THE UK’s oldest mutual life insurance company, Equitable Life, is being bought by specialist insurer Life Company Consolidation Group (LCCG) for £1.8 billion.
The company, established in 1762, has 300,000 policyholders and manages assets of £6.3 billion. The sale will give policyholders an average windfall of £6,900 each, according to financial planners Hargreaves Lansdown, when it closes its with profits fund and the deal completes.
Equitable Life closed to new customers in 2000 after it came close to collapse. It led to with profits funds falling out of favour, with the entire sector having to cut policy values as markets tumbled.
Its policies will transfer to LCCG’s Reliance Life subsidiary, with the deal due to complete by the end of 2019. Reliance Life specialises in life insurance businesses that are closed to new policyholders.
LCCG, which bought its first UK life business last year, has operations in Britain, Ireland and the Isle of Man and policyholder assets of more than £30bn. It is backed by funds managed by Oaktree Capital Management.

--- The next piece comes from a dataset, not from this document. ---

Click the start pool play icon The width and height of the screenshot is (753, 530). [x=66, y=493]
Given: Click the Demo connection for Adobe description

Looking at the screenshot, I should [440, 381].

Equitable Life was advised on the sale by Goldman Sachs.
Ian Brimecome, chairman of Equitable Life, said: “While it will be sad to bring an end to the oldest mutual assurer in the world, the potential to enhance with-profits policy values to the extent made possible by a transfer to Reliance Life is fundamentally helpful in distributing capital to our policyholders as fairly and as soon as possible.”
Danny Cox, chartered financial planner with Hargreaves Lansdown, said: “This is a wonderful windfall for Equitable Life policyholders, who now stand to pick up a nice bonus as the with profits fund and Equitable Life shuts up shop for good.
“There’s still a bit of a wait, but the uplift is so substantial it’s well worth hanging on for.”